Zapier held my automations hostage — anyone else hit this wall?

I built my entire client operation on Zapier — lead logging, onboarding sequences, status updates, welcome texts, all of it. It worked great until it didn't.

Mid-season, Zapier locked my automations and told me I'd hit my task limit. The message was essentially: upgrade to a premium plan or your Zaps stop running. I ignored it, they held my tasks. Nothing was firing.

I ended up turning off the non-essential Zaps to reduce usage and waited for the monthly reset. Now I'm running a stripped down version of what I built — just the critical stuff — because I can't justify the cost of the next tier for the volume I'm running.

The frustrating part is this happened mid-season when I had zero time to deal with it. You build systems to save time, not to babysit a billing wall.

I'm done with Zapier long term.
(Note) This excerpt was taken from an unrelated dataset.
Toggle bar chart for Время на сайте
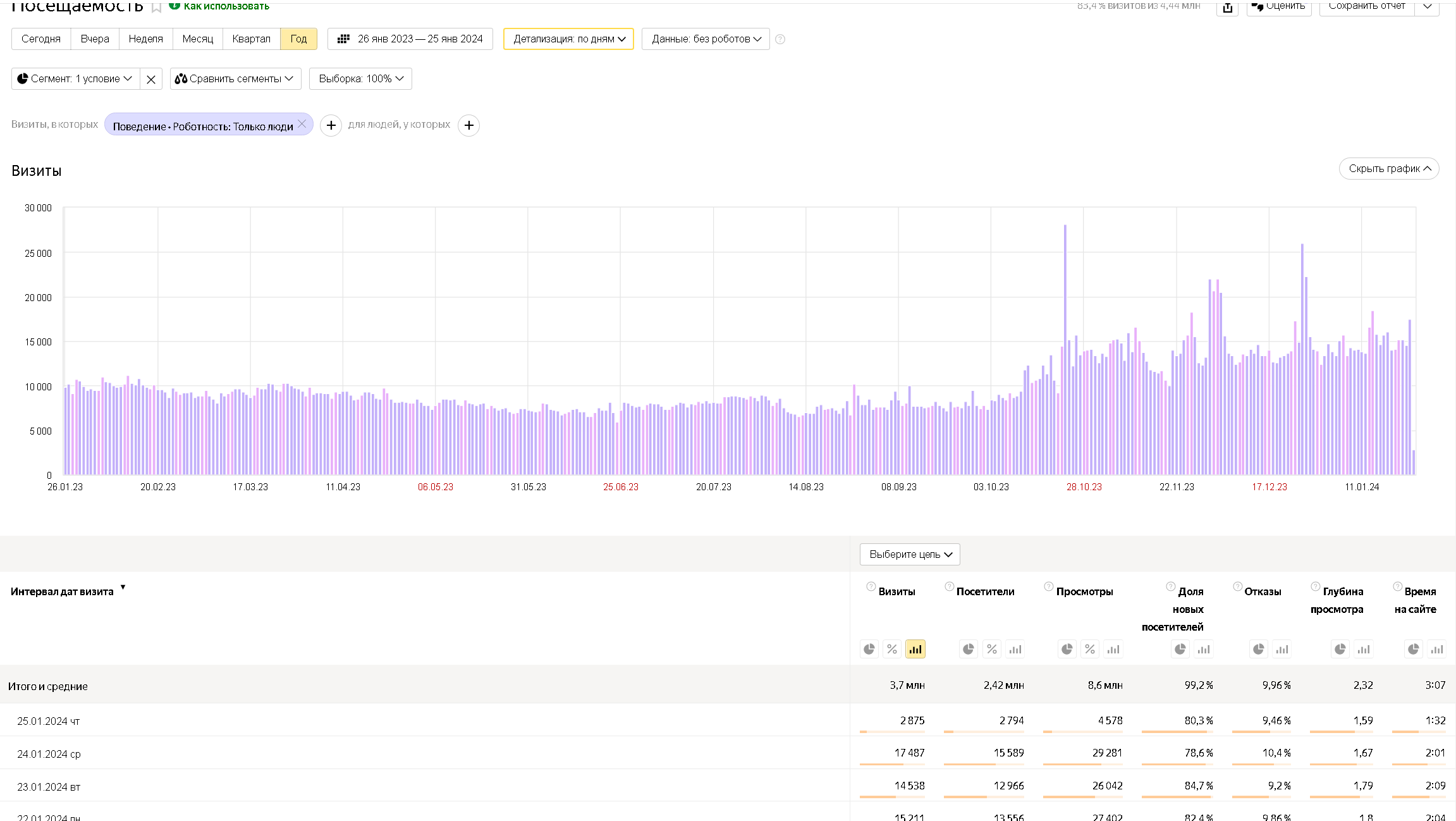The height and width of the screenshot is (821, 1456). [x=1437, y=649]
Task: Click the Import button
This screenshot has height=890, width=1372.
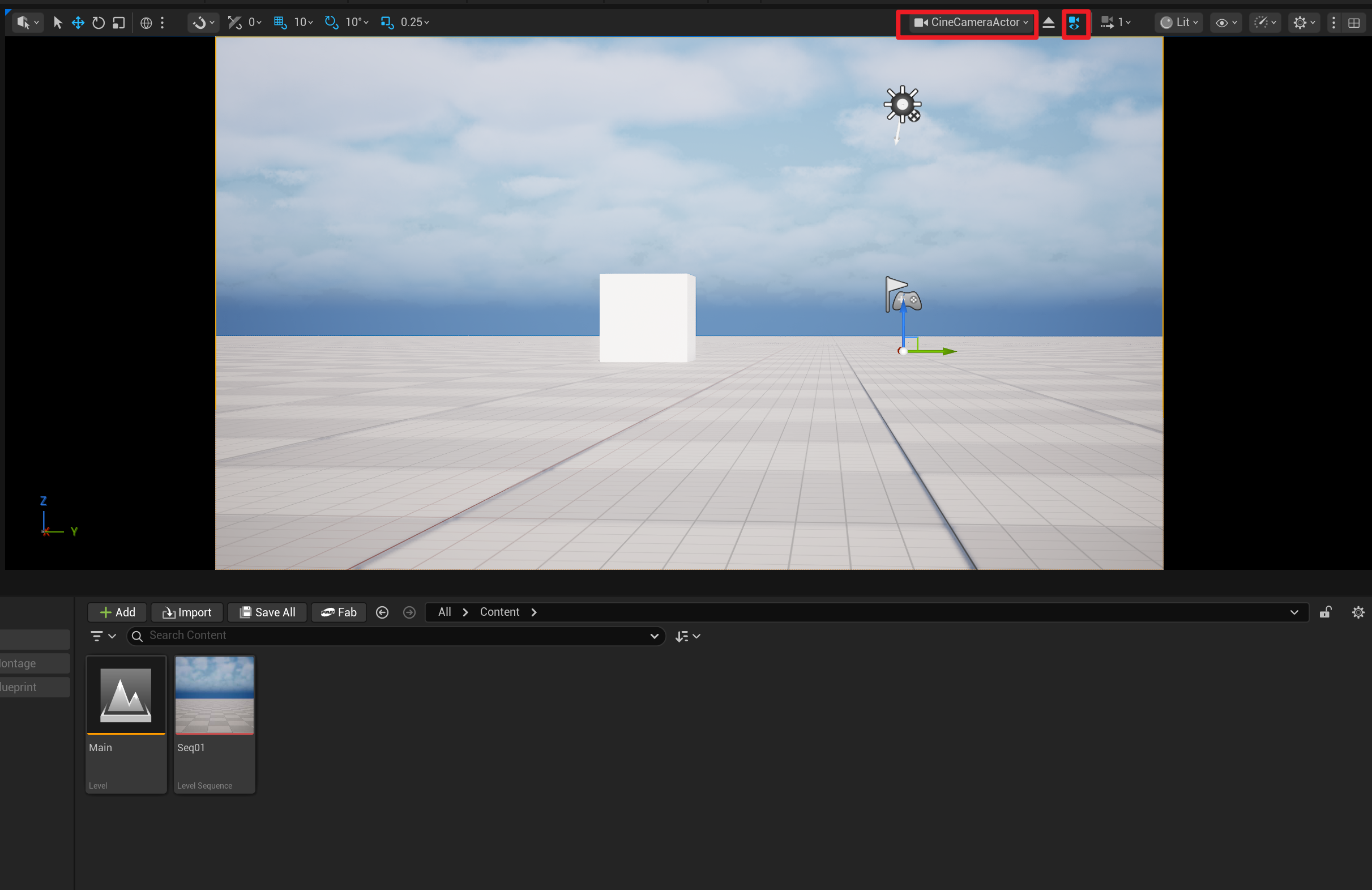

Looking at Make and N8N — especially N8N with self-hosting so there are no task limits or platform surprises.

Has anyone made the switch? What did the transition actually look like?

1 Reply

  • I absolutely understand this TurfT​. Especially when it happens in the middle of your busiest time of year or completely stops part of your operations.

    One perspective worth considering before you commit to a full rebuild though. The platform isn't really the problem here. Zapier, Make and n8n all have tradeoffs and switching costs. What you're actually solving for is predictable cost and reliable execution.

    For what it's worth I don't treat these as either/or. I regularly run workflows across both Make and Zapier depending on which has the better app connection or the more cost effective processing for that specific task. They're not competitors in practice they're just different tools with different strengths.

    N8N with self-hosting is a legitimate path if you have the technical appetite for it. Just know that the maintenance overhead becomes your problem instead of theirs.

    The way I think about automation cost is pretty simple. What is this workflow actually worth to my business and what would it cost me to have a person do it instead. When you frame it that way the next Zapier tier usually looks a lot cheaper than it did five minutes ago.